The 2024
and 2025
editions built a simulation-based sim-to-real pipeline for tactile manipulation, covering tasks such as
peg insertion, lock opening and visuo-tactile fusion with visuotactile sensors.
However, many real-world scenarios — transparent objects, liquids, granular materials and fragile solids —
remain extremely difficult to simulate and render with sufficient fidelity.
Real-world demonstration data offers a powerful complement to simulation,
enabling policy learning for these challenging domains.
ManiSkill-ViTac Challenge 2026 addresses this gap.
Built on the ViTaMIn-B
bimanual visuo-tactile data collection platform, the challenge provides real-world demonstration
trajectories for contact-rich bimanual tasks.
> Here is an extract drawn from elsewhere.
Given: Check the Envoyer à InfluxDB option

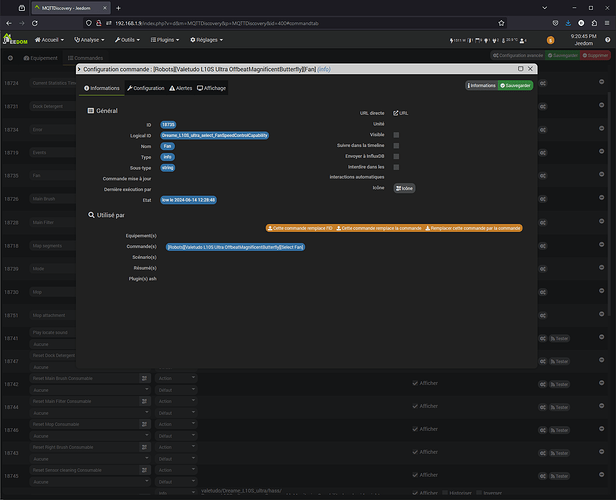Looking at the screenshot, I should click(x=396, y=156).
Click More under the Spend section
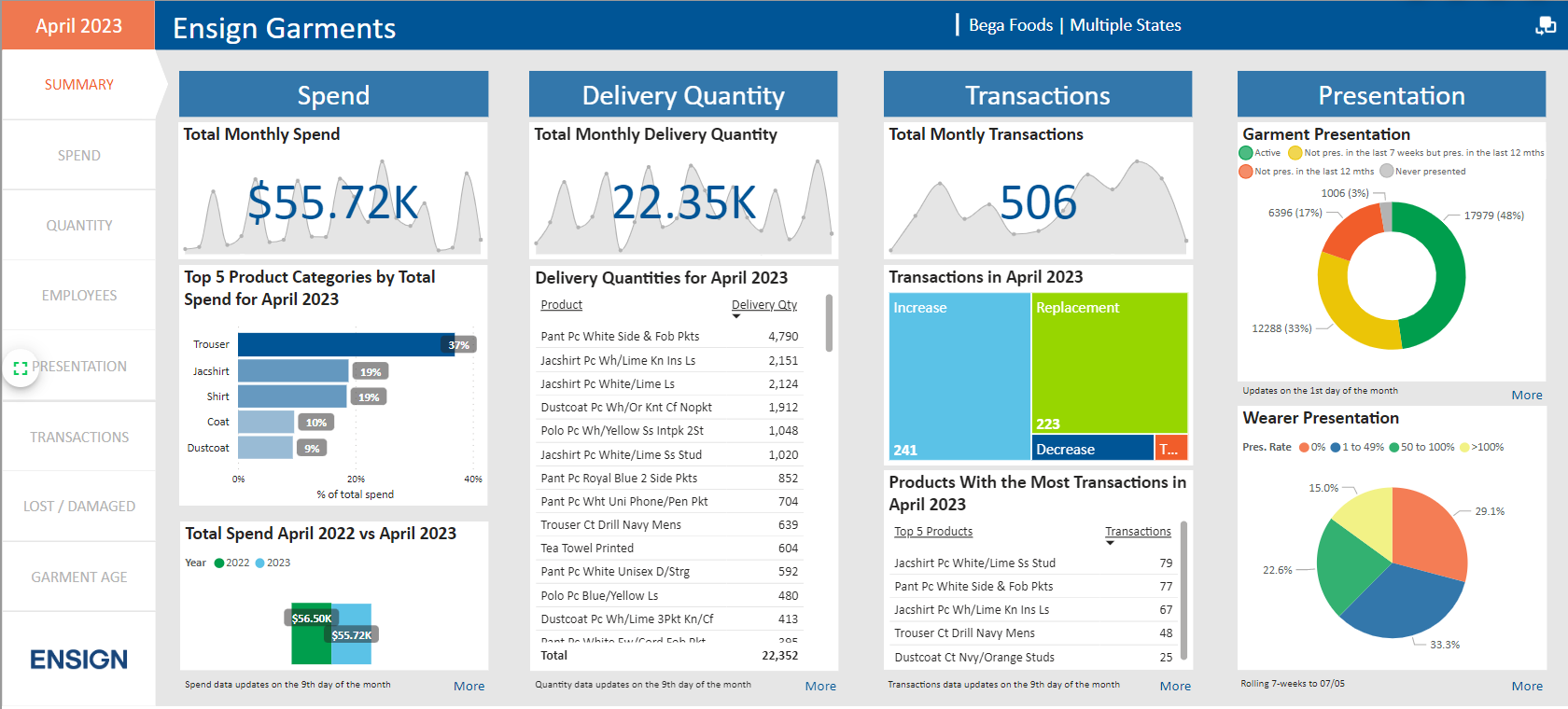Viewport: 1568px width, 709px height. coord(469,686)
Participants train language-conditioned visuo-tactile
policies directly from these demonstrations and are evaluated on the same physical hardware.
By introducing language guidance, the challenge aims to advance research toward
TVLA (Tactile-Vision-Language-Action) models —
unifying tactile sensing, visual perception and language understanding within a single action policy.
Bridging the Reality Gap
Tasks involve transparent objects, liquids and material fragmentation — scenarios where the reality gap in simulation remains particularly wide, making real-world demonstration data essential.
ViTaMIn-B Bimanual Platform
All demonstration data is collected on ViTaMIn-B, a bimanual visuo-tactile teleoperation system that captures synchronized vision, tactile and proprioceptive streams at scale.
Language-Conditioned TVLA
Each task is paired with natural-language instructions. Policies must ground language into tactile-visual control, pushing the frontier of Tactile-Vision-Language-Action models.